▶ **TASK STATEMENT**: Given the records below, pull every line with the word "will" into the answer.

§

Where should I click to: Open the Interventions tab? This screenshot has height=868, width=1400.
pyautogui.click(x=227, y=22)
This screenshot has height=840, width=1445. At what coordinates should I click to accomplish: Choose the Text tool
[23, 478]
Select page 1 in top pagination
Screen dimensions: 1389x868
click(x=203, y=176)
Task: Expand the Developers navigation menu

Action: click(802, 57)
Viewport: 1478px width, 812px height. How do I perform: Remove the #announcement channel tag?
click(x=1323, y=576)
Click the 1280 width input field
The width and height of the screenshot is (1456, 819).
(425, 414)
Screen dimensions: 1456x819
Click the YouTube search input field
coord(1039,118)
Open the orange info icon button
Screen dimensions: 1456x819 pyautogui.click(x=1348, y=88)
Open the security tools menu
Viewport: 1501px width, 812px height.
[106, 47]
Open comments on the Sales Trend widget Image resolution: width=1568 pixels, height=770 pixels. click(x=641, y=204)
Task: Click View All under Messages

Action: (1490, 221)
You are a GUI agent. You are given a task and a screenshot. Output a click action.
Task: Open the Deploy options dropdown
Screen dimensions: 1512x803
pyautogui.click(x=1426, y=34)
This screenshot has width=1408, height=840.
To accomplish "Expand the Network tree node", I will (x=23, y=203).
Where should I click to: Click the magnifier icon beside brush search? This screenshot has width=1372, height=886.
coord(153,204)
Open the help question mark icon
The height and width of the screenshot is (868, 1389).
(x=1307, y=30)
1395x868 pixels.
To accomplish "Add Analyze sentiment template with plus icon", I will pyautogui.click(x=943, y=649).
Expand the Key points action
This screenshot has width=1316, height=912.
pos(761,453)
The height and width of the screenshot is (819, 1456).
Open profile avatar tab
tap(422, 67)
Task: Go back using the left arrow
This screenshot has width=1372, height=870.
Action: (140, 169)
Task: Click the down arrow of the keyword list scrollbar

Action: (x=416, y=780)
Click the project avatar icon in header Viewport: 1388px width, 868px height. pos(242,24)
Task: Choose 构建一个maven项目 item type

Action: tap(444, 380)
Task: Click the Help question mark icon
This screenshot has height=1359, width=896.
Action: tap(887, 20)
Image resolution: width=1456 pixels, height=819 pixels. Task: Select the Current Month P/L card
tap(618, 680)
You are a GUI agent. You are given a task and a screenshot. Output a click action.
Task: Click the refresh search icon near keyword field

§

▶ **EXPECTED OUTPUT**:
To accomplish "Expand the Network tree node", I will (x=23, y=203).
To accomplish "Add Analyze sentiment template with plus icon", I will pyautogui.click(x=943, y=649).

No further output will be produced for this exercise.